Work order
These entries are to be set down again exactly.

Data for review
BEGIN

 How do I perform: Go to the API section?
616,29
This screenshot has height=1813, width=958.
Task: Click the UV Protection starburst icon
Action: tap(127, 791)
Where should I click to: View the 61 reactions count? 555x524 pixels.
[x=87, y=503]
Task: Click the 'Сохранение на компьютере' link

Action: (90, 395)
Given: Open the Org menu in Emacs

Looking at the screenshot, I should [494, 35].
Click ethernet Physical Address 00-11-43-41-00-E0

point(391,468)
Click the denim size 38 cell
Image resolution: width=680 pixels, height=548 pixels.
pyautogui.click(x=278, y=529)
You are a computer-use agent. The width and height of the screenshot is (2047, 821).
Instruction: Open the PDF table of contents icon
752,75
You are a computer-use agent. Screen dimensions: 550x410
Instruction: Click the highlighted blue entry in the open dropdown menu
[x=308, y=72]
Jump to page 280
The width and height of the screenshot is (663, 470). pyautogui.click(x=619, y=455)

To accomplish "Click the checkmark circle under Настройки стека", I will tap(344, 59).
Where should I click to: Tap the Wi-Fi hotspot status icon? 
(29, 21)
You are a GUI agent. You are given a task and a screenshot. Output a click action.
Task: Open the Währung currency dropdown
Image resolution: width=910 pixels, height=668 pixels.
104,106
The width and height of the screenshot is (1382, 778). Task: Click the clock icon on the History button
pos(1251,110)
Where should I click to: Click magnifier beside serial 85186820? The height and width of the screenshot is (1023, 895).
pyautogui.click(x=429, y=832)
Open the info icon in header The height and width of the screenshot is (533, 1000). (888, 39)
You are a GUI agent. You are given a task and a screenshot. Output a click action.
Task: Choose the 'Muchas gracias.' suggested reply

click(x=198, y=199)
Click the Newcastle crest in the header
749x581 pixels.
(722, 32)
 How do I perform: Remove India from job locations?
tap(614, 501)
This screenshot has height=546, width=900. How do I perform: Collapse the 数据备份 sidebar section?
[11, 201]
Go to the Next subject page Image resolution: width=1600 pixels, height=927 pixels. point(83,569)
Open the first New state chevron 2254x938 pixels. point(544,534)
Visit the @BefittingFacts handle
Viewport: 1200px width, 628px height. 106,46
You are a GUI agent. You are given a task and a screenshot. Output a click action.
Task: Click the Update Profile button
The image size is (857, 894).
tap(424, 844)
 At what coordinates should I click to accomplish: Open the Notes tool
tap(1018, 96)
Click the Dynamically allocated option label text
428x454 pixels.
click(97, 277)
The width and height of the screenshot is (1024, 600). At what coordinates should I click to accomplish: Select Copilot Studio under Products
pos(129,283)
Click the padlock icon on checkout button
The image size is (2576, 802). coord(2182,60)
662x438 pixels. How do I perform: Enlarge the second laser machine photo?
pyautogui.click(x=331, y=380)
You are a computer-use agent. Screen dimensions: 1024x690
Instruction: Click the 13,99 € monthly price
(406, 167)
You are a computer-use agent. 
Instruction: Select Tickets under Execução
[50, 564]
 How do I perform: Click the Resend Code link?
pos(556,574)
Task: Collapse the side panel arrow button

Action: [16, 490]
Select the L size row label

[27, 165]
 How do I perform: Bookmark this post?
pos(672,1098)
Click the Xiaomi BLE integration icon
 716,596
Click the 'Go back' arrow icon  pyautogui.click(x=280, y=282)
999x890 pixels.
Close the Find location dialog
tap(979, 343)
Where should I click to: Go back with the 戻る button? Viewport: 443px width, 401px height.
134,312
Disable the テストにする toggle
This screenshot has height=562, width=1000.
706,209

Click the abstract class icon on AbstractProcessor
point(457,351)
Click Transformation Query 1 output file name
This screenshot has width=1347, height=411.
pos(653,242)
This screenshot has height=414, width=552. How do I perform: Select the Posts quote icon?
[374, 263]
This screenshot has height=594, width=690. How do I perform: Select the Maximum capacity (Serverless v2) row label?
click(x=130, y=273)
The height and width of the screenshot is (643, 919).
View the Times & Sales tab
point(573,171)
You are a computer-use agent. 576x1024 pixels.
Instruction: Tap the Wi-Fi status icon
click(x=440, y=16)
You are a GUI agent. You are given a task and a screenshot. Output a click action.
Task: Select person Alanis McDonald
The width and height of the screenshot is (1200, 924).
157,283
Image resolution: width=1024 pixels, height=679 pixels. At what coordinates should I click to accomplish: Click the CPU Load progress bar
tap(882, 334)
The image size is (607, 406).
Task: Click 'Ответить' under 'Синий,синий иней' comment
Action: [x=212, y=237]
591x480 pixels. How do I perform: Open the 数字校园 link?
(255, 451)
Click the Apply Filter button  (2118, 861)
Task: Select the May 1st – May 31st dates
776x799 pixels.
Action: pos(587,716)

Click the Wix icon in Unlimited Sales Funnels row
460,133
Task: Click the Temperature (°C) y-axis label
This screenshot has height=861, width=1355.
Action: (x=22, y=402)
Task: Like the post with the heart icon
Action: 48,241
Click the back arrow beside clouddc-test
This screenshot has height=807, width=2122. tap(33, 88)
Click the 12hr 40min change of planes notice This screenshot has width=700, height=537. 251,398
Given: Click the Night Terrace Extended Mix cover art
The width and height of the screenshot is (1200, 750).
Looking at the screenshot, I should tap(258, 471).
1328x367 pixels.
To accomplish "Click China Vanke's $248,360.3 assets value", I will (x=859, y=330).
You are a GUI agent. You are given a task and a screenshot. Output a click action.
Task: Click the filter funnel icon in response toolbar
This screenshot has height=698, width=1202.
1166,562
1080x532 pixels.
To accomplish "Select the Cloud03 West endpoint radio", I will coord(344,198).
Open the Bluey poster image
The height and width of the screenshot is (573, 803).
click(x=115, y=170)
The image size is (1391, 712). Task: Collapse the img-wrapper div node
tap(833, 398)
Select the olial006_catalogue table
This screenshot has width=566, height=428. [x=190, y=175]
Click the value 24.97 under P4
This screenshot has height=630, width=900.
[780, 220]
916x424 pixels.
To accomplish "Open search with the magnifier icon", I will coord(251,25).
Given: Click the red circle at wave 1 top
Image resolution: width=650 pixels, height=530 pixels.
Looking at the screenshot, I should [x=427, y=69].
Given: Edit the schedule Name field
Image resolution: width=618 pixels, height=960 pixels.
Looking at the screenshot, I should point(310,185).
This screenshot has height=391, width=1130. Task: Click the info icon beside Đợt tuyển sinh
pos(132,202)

END

Solution for this task
 How do I perform: Go to the API section?
616,29
This screenshot has height=1813, width=958.
Task: Click the UV Protection starburst icon
Action: tap(127, 791)
Where should I click to: View the 61 reactions count? 555x524 pixels.
[x=87, y=503]
Task: Click the 'Сохранение на компьютере' link

Action: (90, 395)
Given: Open the Org menu in Emacs

Looking at the screenshot, I should [494, 35].
Click ethernet Physical Address 00-11-43-41-00-E0

point(391,468)
Click the denim size 38 cell
Image resolution: width=680 pixels, height=548 pixels.
pyautogui.click(x=278, y=529)
You are a computer-use agent. The width and height of the screenshot is (2047, 821).
Instruction: Open the PDF table of contents icon
752,75
You are a computer-use agent. Screen dimensions: 550x410
Instruction: Click the highlighted blue entry in the open dropdown menu
[x=308, y=72]
Jump to page 280
The width and height of the screenshot is (663, 470). pyautogui.click(x=619, y=455)

To accomplish "Click the checkmark circle under Настройки стека", I will tap(344, 59).
Where should I click to: Tap the Wi-Fi hotspot status icon? 
(29, 21)
You are a GUI agent. You are given a task and a screenshot. Output a click action.
Task: Open the Währung currency dropdown
Image resolution: width=910 pixels, height=668 pixels.
104,106
The width and height of the screenshot is (1382, 778). Task: Click the clock icon on the History button
pos(1251,110)
Where should I click to: Click magnifier beside serial 85186820? The height and width of the screenshot is (1023, 895).
pyautogui.click(x=429, y=832)
Open the info icon in header The height and width of the screenshot is (533, 1000). (888, 39)
You are a GUI agent. You are given a task and a screenshot. Output a click action.
Task: Choose the 'Muchas gracias.' suggested reply

click(x=198, y=199)
Click the Newcastle crest in the header
749x581 pixels.
(722, 32)
 How do I perform: Remove India from job locations?
tap(614, 501)
This screenshot has height=546, width=900. How do I perform: Collapse the 数据备份 sidebar section?
[11, 201]
Go to the Next subject page Image resolution: width=1600 pixels, height=927 pixels. point(83,569)
Open the first New state chevron 2254x938 pixels. point(544,534)
Visit the @BefittingFacts handle
Viewport: 1200px width, 628px height. 106,46
You are a GUI agent. You are given a task and a screenshot. Output a click action.
Task: Click the Update Profile button
The image size is (857, 894).
tap(424, 844)
 At what coordinates should I click to accomplish: Open the Notes tool
tap(1018, 96)
Click the Dynamically allocated option label text
428x454 pixels.
click(97, 277)
The width and height of the screenshot is (1024, 600). At what coordinates should I click to accomplish: Select Copilot Studio under Products
pos(129,283)
Click the padlock icon on checkout button
The image size is (2576, 802). coord(2182,60)
662x438 pixels. How do I perform: Enlarge the second laser machine photo?
pyautogui.click(x=331, y=380)
You are a computer-use agent. Screen dimensions: 1024x690
Instruction: Click the 13,99 € monthly price
(406, 167)
You are a computer-use agent. 
Instruction: Select Tickets under Execução
[50, 564]
 How do I perform: Click the Resend Code link?
pos(556,574)
Task: Collapse the side panel arrow button

Action: [16, 490]
Select the L size row label

[27, 165]
 How do I perform: Bookmark this post?
pos(672,1098)
Click the Xiaomi BLE integration icon
 716,596
Click the 'Go back' arrow icon  pyautogui.click(x=280, y=282)
999x890 pixels.
Close the Find location dialog
tap(979, 343)
Where should I click to: Go back with the 戻る button? Viewport: 443px width, 401px height.
134,312
Disable the テストにする toggle
This screenshot has height=562, width=1000.
706,209

Click the abstract class icon on AbstractProcessor
point(457,351)
Click Transformation Query 1 output file name
This screenshot has width=1347, height=411.
pos(653,242)
This screenshot has height=414, width=552. How do I perform: Select the Posts quote icon?
[374, 263]
This screenshot has height=594, width=690. How do I perform: Select the Maximum capacity (Serverless v2) row label?
click(x=130, y=273)
The height and width of the screenshot is (643, 919).
View the Times & Sales tab
point(573,171)
You are a computer-use agent. 576x1024 pixels.
Instruction: Tap the Wi-Fi status icon
click(x=440, y=16)
You are a GUI agent. You are given a task and a screenshot. Output a click action.
Task: Select person Alanis McDonald
The width and height of the screenshot is (1200, 924).
157,283
Image resolution: width=1024 pixels, height=679 pixels. At what coordinates should I click to accomplish: Click the CPU Load progress bar
tap(882, 334)
The image size is (607, 406).
Task: Click 'Ответить' under 'Синий,синий иней' comment
Action: [x=212, y=237]
591x480 pixels. How do I perform: Open the 数字校园 link?
(255, 451)
Click the Apply Filter button  (2118, 861)
Task: Select the May 1st – May 31st dates
776x799 pixels.
Action: pos(587,716)

Click the Wix icon in Unlimited Sales Funnels row
460,133
Task: Click the Temperature (°C) y-axis label
This screenshot has height=861, width=1355.
Action: (x=22, y=402)
Task: Like the post with the heart icon
Action: 48,241
Click the back arrow beside clouddc-test
This screenshot has height=807, width=2122. tap(33, 88)
Click the 12hr 40min change of planes notice This screenshot has width=700, height=537. 251,398
Given: Click the Night Terrace Extended Mix cover art
The width and height of the screenshot is (1200, 750).
Looking at the screenshot, I should tap(258, 471).
1328x367 pixels.
To accomplish "Click China Vanke's $248,360.3 assets value", I will (x=859, y=330).
You are a GUI agent. You are given a task and a screenshot. Output a click action.
Task: Click the filter funnel icon in response toolbar
This screenshot has height=698, width=1202.
1166,562
1080x532 pixels.
To accomplish "Select the Cloud03 West endpoint radio", I will coord(344,198).
Open the Bluey poster image
The height and width of the screenshot is (573, 803).
click(x=115, y=170)
The image size is (1391, 712). Task: Collapse the img-wrapper div node
tap(833, 398)
Select the olial006_catalogue table
This screenshot has width=566, height=428. [x=190, y=175]
Click the value 24.97 under P4
This screenshot has height=630, width=900.
[780, 220]
916x424 pixels.
To accomplish "Open search with the magnifier icon", I will coord(251,25).
Given: Click the red circle at wave 1 top
Image resolution: width=650 pixels, height=530 pixels.
Looking at the screenshot, I should [x=427, y=69].
Given: Edit the schedule Name field
Image resolution: width=618 pixels, height=960 pixels.
Looking at the screenshot, I should point(310,185).
This screenshot has height=391, width=1130. Task: Click the info icon beside Đợt tuyển sinh
pos(132,202)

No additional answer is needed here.